>> begin
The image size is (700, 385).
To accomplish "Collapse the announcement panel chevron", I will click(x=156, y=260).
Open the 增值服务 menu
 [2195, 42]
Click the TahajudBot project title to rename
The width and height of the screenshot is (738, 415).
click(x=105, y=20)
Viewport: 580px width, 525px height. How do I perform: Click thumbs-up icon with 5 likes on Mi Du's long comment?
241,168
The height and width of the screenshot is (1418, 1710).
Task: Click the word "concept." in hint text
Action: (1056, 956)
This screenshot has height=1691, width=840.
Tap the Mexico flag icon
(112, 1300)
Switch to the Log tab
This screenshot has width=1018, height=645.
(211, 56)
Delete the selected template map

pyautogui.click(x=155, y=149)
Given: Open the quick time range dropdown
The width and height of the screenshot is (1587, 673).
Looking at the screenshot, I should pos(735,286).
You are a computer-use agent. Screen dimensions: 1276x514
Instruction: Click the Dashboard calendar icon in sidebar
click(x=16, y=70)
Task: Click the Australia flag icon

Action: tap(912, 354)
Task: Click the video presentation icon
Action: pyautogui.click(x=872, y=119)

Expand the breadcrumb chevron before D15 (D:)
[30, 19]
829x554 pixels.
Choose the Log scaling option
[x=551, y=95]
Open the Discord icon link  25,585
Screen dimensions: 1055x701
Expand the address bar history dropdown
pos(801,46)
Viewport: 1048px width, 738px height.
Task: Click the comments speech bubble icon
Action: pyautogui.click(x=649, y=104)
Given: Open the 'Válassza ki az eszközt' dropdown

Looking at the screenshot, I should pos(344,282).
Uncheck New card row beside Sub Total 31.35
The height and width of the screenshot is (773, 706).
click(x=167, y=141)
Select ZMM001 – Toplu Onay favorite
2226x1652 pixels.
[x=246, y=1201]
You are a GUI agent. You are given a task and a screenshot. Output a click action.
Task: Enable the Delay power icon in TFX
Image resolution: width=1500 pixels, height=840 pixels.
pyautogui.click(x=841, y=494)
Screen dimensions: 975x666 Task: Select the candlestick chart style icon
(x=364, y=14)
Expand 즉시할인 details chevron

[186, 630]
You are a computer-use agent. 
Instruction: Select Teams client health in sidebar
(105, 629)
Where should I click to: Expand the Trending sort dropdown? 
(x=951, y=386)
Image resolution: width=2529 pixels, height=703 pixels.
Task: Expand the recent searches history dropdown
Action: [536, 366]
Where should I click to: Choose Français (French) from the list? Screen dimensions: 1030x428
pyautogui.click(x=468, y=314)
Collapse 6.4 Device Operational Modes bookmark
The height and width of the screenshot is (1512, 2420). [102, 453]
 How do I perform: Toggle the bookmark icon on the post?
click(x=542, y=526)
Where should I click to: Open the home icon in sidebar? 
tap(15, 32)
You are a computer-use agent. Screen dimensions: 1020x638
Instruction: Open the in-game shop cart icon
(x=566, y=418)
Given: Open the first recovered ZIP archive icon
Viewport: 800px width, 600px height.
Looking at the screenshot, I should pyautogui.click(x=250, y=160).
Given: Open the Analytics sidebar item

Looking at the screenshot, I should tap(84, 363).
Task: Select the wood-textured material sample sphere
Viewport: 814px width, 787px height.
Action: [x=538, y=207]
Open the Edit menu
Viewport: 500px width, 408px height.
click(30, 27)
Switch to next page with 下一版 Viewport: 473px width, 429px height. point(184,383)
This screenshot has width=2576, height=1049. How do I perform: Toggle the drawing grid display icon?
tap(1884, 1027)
>> end
* _YOUR INSTRUCTIONS_
Arrange these lines as a Markdown table with the columns Row and Line, numbering each row and omitting blank lines.

* _TASK SOLUTION_
| Row | Line |
|---|---|
| 1 | The image size is (700, 385). |
| 2 | To accomplish "Collapse the announcement panel chevron", I will click(x=156, y=260). |
| 3 | Open the 增值服务 menu |
| 4 |  [2195, 42] |
| 5 | Click the TahajudBot project title to rename |
| 6 | The width and height of the screenshot is (738, 415). |
| 7 | click(x=105, y=20) |
| 8 | Viewport: 580px width, 525px height. How do I perform: Click thumbs-up icon with 5 likes on Mi Du's long comment? |
| 9 | 241,168 |
| 10 | The height and width of the screenshot is (1418, 1710). |
| 11 | Task: Click the word "concept." in hint text |
| 12 | Action: (1056, 956) |
| 13 | This screenshot has height=1691, width=840. |
| 14 | Tap the Mexico flag icon |
| 15 | (112, 1300) |
| 16 | Switch to the Log tab |
| 17 | This screenshot has width=1018, height=645. |
| 18 | (211, 56) |
| 19 | Delete the selected template map |
| 20 | pyautogui.click(x=155, y=149) |
| 21 | Given: Open the quick time range dropdown |
| 22 | The width and height of the screenshot is (1587, 673). |
| 23 | Looking at the screenshot, I should pos(735,286). |
| 24 | You are a computer-use agent. Screen dimensions: 1276x514 |
| 25 | Instruction: Click the Dashboard calendar icon in sidebar |
| 26 | click(x=16, y=70) |
| 27 | Task: Click the Australia flag icon |
| 28 | Action: tap(912, 354) |
| 29 | Task: Click the video presentation icon |
| 30 | Action: pyautogui.click(x=872, y=119) |
| 31 | Expand the breadcrumb chevron before D15 (D:) |
| 32 | [30, 19] |
| 33 | 829x554 pixels. |
| 34 | Choose the Log scaling option |
| 35 | [x=551, y=95] |
| 36 | Open the Discord icon link  25,585 |
| 37 | Screen dimensions: 1055x701 |
| 38 | Expand the address bar history dropdown |
| 39 | pos(801,46) |
| 40 | Viewport: 1048px width, 738px height. |
| 41 | Task: Click the comments speech bubble icon |
| 42 | Action: pyautogui.click(x=649, y=104) |
| 43 | Given: Open the 'Válassza ki az eszközt' dropdown |
| 44 | Looking at the screenshot, I should pos(344,282). |
| 45 | Uncheck New card row beside Sub Total 31.35 |
| 46 | The height and width of the screenshot is (773, 706). |
| 47 | click(x=167, y=141) |
| 48 | Select ZMM001 – Toplu Onay favorite |
| 49 | 2226x1652 pixels. |
| 50 | [x=246, y=1201] |
| 51 | You are a GUI agent. You are given a task and a screenshot. Output a click action. |
| 52 | Task: Enable the Delay power icon in TFX |
| 53 | Image resolution: width=1500 pixels, height=840 pixels. |
| 54 | pyautogui.click(x=841, y=494) |
| 55 | Screen dimensions: 975x666 Task: Select the candlestick chart style icon |
| 56 | (x=364, y=14) |
| 57 | Expand 즉시할인 details chevron |
| 58 | [186, 630] |
| 59 | You are a computer-use agent.  |
| 60 | Instruction: Select Teams client health in sidebar |
| 61 | (105, 629) |
| 62 | Where should I click to: Expand the Trending sort dropdown?  |
| 63 | (x=951, y=386) |
| 64 | Image resolution: width=2529 pixels, height=703 pixels. |
| 65 | Task: Expand the recent searches history dropdown |
| 66 | Action: [536, 366] |
| 67 | Where should I click to: Choose Français (French) from the list? Screen dimensions: 1030x428 |
| 68 | pyautogui.click(x=468, y=314) |
| 69 | Collapse 6.4 Device Operational Modes bookmark |
| 70 | The height and width of the screenshot is (1512, 2420). [102, 453] |
| 71 |  How do I perform: Toggle the bookmark icon on the post? |
| 72 | click(x=542, y=526) |
| 73 | Where should I click to: Open the home icon in sidebar?  |
| 74 | tap(15, 32) |
| 75 | You are a computer-use agent. Screen dimensions: 1020x638 |
| 76 | Instruction: Open the in-game shop cart icon |
| 77 | (x=566, y=418) |
| 78 | Given: Open the first recovered ZIP archive icon |
| 79 | Viewport: 800px width, 600px height. |
| 80 | Looking at the screenshot, I should pyautogui.click(x=250, y=160). |
| 81 | Given: Open the Analytics sidebar item |
| 82 | Looking at the screenshot, I should tap(84, 363). |
| 83 | Task: Select the wood-textured material sample sphere |
| 84 | Viewport: 814px width, 787px height. |
| 85 | Action: [x=538, y=207] |
| 86 | Open the Edit menu |
| 87 | Viewport: 500px width, 408px height. |
| 88 | click(30, 27) |
| 89 | Switch to next page with 下一版 Viewport: 473px width, 429px height. point(184,383) |
| 90 | This screenshot has width=2576, height=1049. How do I perform: Toggle the drawing grid display icon? |
| 91 | tap(1884, 1027) |